Reading text:
::::
The Nuclear Regulatory Commission is still reviewing Centrus Energy Corp.’s plans to ship radioactive waste from the canceled American Centrifuge plant in Piketon, Ohio, to the Energy Department’s Nevada National Security Site, throwing a wrench into the company’s plan to start moving waste by the end of March.
Centrus has also managed to lop a year off the timeline for decontaminating and decommissioning that industrial-scale uranium enrichment demonstration, a senior company executive indicated during the company’s latest earnings call with investors.
Centrus filed its waste transportation plan with the NRC in December and has modified the plan twice since, in January and February, according to a Feb. 24 regulatory filing posted online Tuesday by the regulator.
In the latest filing, Centrus said it would ship waste from the now-shuttered American Centrifuge lead cascade facility in Piketon “[u]pon NRC approval of the Transportation Security Plan and permanent burial site,” and that shipments could begin by March. However, an NRC spokesperson on Tuesday said “we have not yet completed our review.”
::::
What this exercise asks:
- 1) In the article, copy everything from "Centrus filed its" down to "by the regulator.", swapping "December" for "November".
- 2) For each statement, say yes or no to whether the article agrees with it, and quote the words that decide it. (a) Centrus first filed its waste transportation plan with the NRC in December. (b) The NRC has finished reviewing the plan. (c) The waste is headed for the Nevada National Security Site.
The material after this comes from a different source than the article.

Dataset content:
::::
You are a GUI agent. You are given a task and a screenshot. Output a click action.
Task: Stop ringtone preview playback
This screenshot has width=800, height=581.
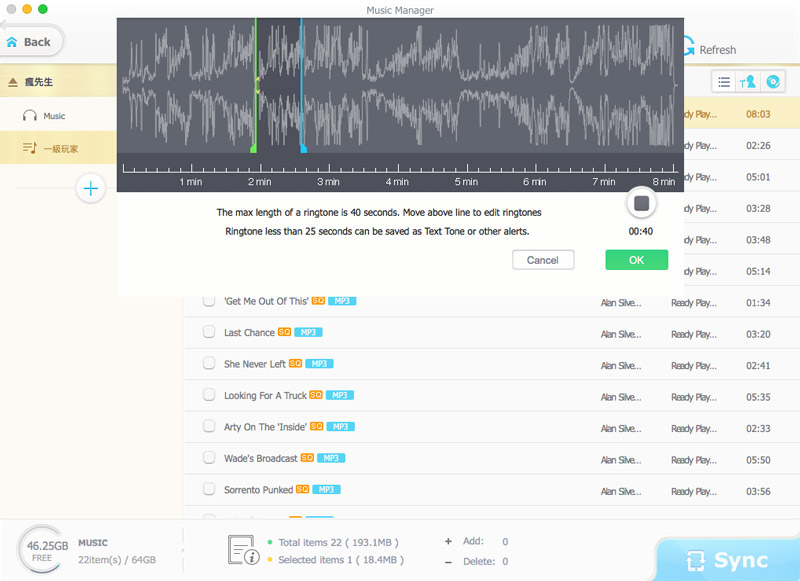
::::
Answers for the exercise:
- 1)
Centrus filed its waste transportation plan with the NRC in November and has modified the plan twice since, in January and February, according to a Feb. 24 regulatory filing posted online Tuesday by the regulator.

- 2)
(a) Yes: "Centrus filed its waste transportation plan with the NRC in December"
(b) No: "we have not yet completed our review."
(c) Yes: "to the Energy Department’s Nevada National Security Site"